(Stored items from a collection)
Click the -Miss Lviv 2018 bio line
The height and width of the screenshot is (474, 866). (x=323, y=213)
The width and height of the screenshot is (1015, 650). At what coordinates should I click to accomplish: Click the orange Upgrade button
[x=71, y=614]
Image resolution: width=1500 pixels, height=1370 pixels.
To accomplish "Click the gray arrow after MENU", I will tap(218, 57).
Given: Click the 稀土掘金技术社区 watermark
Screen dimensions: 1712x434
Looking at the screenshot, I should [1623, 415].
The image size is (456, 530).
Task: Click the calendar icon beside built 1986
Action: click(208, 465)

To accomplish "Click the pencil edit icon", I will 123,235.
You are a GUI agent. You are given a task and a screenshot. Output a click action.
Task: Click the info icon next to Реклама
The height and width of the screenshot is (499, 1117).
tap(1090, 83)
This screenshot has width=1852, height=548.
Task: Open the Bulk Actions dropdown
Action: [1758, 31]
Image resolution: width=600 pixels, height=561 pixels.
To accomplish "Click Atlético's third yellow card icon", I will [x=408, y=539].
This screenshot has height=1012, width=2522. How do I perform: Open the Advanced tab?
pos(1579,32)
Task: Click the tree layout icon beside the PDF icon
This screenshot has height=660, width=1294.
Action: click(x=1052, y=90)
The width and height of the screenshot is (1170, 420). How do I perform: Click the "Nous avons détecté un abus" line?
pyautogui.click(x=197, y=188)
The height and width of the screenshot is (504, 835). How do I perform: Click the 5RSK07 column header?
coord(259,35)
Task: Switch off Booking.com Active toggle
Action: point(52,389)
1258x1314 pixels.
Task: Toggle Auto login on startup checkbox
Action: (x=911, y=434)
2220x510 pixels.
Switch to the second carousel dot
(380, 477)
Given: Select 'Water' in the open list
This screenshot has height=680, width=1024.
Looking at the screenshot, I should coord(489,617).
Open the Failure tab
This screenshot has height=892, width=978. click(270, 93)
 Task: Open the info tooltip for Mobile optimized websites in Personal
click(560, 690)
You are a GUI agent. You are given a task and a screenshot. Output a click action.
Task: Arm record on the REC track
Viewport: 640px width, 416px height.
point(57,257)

- [YOUR OBJECTIVE] Beginning with the line above that contains "Image resolution: width=1500", copy each line exactly up to and including the line that contains "Task: Click the info icon next to Реклама", and go no further.

- [REPLY TO THE TASK]
Image resolution: width=1500 pixels, height=1370 pixels.
To accomplish "Click the gray arrow after MENU", I will tap(218, 57).
Given: Click the 稀土掘金技术社区 watermark
Screen dimensions: 1712x434
Looking at the screenshot, I should [1623, 415].
The image size is (456, 530).
Task: Click the calendar icon beside built 1986
Action: click(208, 465)

To accomplish "Click the pencil edit icon", I will 123,235.
You are a GUI agent. You are given a task and a screenshot. Output a click action.
Task: Click the info icon next to Реклама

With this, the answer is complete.